* Begin SOURCE DOCUMENT *

American artist John Singer Sargent (1856-1925) is the creator of two major paintings currently on display in the White House Collection. Both are striking, but one of them puzzles visitors perhaps more than any other item in the building.

Although his parents were American, Sargent was born in Florence, Italy, and spent most of his youth abroad. He trained as a painter in France and launched his career there before moving to London. Sargent established himself in Great Britain as a leading portrait painter, although he also painted scenes of the English countryside, and made several visits to the United States during which he prepared the portraits of several notable Americans. Among them was President Theodore Roosevelt, whom Sargent painted in 1903.1

The commission for the painting was arranged in 1902, likely at the behest of architect Charles McKim, who was then renovating the White House under Roosevelt’s direction. Sargent was living in London at the time, but expected to return to the United States to continue work he had undertaken for the Boston Public Library. When Sargent agreed in May 1902 to paint the president’s picture, Roosevelt wrote to him that “it seems to me eminently fitting that an American President should have you paint his picture. I cordially thank you.”2

Theodore Roosevelt, by John Singer Sargent.

* End SOURCE DOCUMENT *

• **DIRECTION 1**: Scale the rows that open with the one containing "Kundenservice (852, 174)" and close with the one containing "Macrobius (56, 573)", both ends included, and write out only that span again. Keep every row, and leave rows without answers unchanged. Multiply each answer coordinate by 2.2 and round it to a whole number, with halves rounding up.

* Begin SUPPLIED MATERIAL *

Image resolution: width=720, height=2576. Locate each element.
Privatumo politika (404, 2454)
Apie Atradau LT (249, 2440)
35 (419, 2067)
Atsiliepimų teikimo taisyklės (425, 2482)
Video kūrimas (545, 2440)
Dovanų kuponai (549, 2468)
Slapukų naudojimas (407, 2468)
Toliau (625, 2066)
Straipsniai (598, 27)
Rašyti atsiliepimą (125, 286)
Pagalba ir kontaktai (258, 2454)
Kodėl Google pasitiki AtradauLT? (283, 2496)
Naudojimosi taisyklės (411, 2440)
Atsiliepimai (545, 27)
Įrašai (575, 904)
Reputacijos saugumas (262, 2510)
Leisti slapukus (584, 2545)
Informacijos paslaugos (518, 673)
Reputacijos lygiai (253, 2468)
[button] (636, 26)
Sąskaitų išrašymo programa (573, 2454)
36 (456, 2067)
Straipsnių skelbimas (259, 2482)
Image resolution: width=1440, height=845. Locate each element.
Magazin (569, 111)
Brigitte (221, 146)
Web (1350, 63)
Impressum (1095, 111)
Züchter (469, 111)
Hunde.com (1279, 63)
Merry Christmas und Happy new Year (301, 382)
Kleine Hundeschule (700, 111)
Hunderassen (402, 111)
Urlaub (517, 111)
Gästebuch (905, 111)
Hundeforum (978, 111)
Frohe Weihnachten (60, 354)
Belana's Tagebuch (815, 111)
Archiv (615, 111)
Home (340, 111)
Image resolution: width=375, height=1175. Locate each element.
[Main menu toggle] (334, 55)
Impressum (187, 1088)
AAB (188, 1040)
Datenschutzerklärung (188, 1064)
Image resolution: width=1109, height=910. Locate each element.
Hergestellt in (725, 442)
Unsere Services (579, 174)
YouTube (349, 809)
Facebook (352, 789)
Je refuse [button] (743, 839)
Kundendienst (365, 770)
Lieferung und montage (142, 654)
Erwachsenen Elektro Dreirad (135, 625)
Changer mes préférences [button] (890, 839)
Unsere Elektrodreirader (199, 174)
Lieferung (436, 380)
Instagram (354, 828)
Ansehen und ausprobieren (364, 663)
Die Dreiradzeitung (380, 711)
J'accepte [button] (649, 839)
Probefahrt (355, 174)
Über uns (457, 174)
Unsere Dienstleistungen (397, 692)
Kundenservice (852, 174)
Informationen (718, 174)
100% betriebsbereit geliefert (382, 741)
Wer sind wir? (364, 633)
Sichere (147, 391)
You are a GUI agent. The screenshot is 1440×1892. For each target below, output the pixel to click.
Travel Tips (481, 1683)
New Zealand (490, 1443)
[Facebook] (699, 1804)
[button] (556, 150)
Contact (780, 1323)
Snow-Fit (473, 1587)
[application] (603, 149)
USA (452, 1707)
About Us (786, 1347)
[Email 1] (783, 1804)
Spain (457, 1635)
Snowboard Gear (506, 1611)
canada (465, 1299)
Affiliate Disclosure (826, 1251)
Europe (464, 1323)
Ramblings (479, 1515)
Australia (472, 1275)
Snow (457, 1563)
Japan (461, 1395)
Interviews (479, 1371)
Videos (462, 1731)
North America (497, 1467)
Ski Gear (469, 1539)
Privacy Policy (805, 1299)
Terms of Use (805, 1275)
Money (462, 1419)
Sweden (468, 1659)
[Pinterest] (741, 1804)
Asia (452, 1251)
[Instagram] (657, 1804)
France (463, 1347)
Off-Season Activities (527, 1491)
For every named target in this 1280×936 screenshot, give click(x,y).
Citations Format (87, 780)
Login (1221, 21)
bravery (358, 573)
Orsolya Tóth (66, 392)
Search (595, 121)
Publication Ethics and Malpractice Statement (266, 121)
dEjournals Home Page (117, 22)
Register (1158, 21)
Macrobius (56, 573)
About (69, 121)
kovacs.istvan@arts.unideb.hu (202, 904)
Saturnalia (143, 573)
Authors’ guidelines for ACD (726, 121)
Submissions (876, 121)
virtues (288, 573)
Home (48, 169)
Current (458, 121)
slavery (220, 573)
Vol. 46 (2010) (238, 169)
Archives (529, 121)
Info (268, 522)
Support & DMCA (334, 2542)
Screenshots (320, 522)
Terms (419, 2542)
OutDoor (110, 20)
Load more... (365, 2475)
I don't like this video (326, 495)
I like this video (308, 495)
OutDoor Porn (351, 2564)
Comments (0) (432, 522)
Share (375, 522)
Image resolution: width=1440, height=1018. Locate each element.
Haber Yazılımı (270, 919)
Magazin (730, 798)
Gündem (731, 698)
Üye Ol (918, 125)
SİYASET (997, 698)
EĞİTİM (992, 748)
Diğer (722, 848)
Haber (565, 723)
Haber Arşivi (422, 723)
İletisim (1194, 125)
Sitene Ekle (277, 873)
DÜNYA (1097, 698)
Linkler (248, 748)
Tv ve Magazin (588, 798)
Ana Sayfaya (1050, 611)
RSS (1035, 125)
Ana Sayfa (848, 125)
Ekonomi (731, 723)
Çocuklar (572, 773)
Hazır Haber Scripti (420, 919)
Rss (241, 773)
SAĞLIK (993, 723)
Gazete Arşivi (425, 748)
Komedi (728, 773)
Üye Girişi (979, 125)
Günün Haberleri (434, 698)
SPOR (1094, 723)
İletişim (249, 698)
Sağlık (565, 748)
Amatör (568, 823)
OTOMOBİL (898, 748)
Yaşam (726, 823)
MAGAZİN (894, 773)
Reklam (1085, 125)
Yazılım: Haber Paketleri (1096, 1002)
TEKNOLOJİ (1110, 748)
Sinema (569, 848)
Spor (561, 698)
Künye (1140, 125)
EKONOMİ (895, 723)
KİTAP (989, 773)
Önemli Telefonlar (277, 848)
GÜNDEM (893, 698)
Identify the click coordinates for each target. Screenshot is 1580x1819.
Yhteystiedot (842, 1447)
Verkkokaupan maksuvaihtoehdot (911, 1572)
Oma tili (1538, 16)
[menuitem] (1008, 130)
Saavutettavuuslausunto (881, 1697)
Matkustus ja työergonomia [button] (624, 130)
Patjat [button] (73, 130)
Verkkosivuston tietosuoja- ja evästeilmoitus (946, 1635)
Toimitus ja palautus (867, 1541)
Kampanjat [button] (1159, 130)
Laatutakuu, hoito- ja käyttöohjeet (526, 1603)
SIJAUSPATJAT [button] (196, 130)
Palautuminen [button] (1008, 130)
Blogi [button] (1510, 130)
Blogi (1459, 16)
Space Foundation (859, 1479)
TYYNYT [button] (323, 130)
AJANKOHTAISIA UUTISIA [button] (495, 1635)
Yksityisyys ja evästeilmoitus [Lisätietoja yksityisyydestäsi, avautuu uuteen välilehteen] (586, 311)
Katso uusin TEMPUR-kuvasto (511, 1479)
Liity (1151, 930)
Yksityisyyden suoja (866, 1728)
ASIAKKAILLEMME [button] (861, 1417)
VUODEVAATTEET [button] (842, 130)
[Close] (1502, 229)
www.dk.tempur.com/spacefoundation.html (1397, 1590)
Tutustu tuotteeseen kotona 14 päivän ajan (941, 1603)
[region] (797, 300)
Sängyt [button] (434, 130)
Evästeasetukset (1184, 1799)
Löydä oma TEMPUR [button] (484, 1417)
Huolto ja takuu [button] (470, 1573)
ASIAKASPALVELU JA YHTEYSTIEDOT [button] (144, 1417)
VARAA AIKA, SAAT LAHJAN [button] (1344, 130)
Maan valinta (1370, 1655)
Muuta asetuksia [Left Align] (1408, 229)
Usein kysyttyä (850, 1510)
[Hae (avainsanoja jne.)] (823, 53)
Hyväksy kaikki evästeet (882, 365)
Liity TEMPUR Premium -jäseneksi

* End SUPPLIED MATERIAL *

• **DIRECTION 2**: Reproduce the text about John Singer Sargent's paintings in the White House word for word.

• **COMPLETE ANSWER 1**:
Kundenservice (1874, 383)
Informationen (1580, 383)
100% betriebsbereit geliefert (840, 1630)
Wer sind wir? (801, 1393)
Sichere (323, 860)
You are a GUI agent. The screenshot is 1440×1892. For each target below, output the pixel to click.
Travel Tips (1058, 3703)
New Zealand (1078, 3175)
[Facebook] (1538, 3969)
[button] (1223, 330)
Contact (1716, 2911)
Snow-Fit (1041, 3491)
[application] (1327, 328)
USA (994, 3755)
About Us (1729, 2963)
[Email 1] (1723, 3969)
Spain (1005, 3597)
Snowboard Gear (1113, 3544)
canada (1023, 2858)
Affiliate Disclosure (1817, 2752)
Europe (1021, 2911)
Ramblings (1054, 3333)
Australia (1038, 2805)
Snow (1005, 3439)
Japan (1014, 3069)
Interviews (1054, 3016)
Videos (1016, 3808)
North America (1093, 3227)
Ski Gear (1032, 3386)
Privacy Policy (1771, 2858)
Terms of Use (1771, 2805)
Money (1016, 3122)
Sweden (1030, 3650)
[Pinterest] (1630, 3969)
Asia (994, 2752)
[Instagram] (1445, 3969)
France (1019, 2963)
Off-Season Activities (1159, 3280)
For every named target in this 1280×936 screenshot, give click(x,y).
Citations Format (191, 1716)
Login (2686, 46)
bravery (788, 1261)
Orsolya Tóth (145, 862)
Search (1309, 266)
Publication Ethics and Malpractice Statement (585, 266)
dEjournals Home Page (257, 48)
Register (2548, 46)
Macrobius (123, 1261)

• **COMPLETE ANSWER 2**:
American artist John Singer Sargent (1856-1925) is the creator of two major paintings currently on display in the White House Collection. Both are striking, but one of them puzzles visitors perhaps more than any other item in the building.

Although his parents were American, Sargent was born in Florence, Italy, and spent most of his youth abroad. He trained as a painter in France and launched his career there before moving to London. Sargent established himself in Great Britain as a leading portrait painter, although he also painted scenes of the English countryside, and made several visits to the United States during which he prepared the portraits of several notable Americans. Among them was President Theodore Roosevelt, whom Sargent painted in 1903.1

The commission for the painting was arranged in 1902, likely at the behest of architect Charles McKim, who was then renovating the White House under Roosevelt’s direction. Sargent was living in London at the time, but expected to return to the United States to continue work he had undertaken for the Boston Public Library. When Sargent agreed in May 1902 to paint the president’s picture, Roosevelt wrote to him that “it seems to me eminently fitting that an American President should have you paint his picture. I cordially thank you.”2

Theodore Roosevelt, by John Singer Sargent.